** RECORDS PROVIDED follows **

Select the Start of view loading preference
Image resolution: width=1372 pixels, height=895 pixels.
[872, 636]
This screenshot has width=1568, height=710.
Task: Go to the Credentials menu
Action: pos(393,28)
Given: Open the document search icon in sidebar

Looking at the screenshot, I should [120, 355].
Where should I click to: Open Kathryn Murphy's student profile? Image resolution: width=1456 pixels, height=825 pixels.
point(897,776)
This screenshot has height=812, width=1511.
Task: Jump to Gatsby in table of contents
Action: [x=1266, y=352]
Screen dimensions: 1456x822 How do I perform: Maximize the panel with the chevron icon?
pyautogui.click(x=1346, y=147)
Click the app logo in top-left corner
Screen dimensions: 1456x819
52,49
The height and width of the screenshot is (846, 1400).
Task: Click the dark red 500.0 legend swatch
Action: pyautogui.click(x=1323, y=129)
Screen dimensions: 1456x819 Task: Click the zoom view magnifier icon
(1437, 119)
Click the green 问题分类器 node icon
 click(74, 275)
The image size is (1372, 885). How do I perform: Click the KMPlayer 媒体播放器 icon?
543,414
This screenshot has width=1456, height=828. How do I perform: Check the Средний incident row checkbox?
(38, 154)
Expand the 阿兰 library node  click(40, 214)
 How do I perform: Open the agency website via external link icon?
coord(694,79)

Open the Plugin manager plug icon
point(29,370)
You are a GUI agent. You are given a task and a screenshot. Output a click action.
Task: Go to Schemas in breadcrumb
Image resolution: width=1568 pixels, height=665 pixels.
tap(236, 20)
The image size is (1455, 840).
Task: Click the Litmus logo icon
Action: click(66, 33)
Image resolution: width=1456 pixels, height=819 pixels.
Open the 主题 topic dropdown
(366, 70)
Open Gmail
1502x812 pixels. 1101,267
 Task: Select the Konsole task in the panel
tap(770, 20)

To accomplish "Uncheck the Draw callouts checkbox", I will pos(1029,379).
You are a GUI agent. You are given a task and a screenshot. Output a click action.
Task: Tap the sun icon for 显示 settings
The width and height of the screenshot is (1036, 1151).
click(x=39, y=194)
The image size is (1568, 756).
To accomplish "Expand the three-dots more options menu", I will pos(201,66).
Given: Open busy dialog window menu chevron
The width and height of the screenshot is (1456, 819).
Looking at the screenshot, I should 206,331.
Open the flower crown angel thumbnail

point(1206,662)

** End of RECORDS PROVIDED **

WORK ORDER: The response must give every line from the material above that holds the string "will".

ANSWER TO THIS TASK:
To accomplish "Uncheck the Draw callouts checkbox", I will pos(1029,379).
To accomplish "Expand the three-dots more options menu", I will pos(201,66).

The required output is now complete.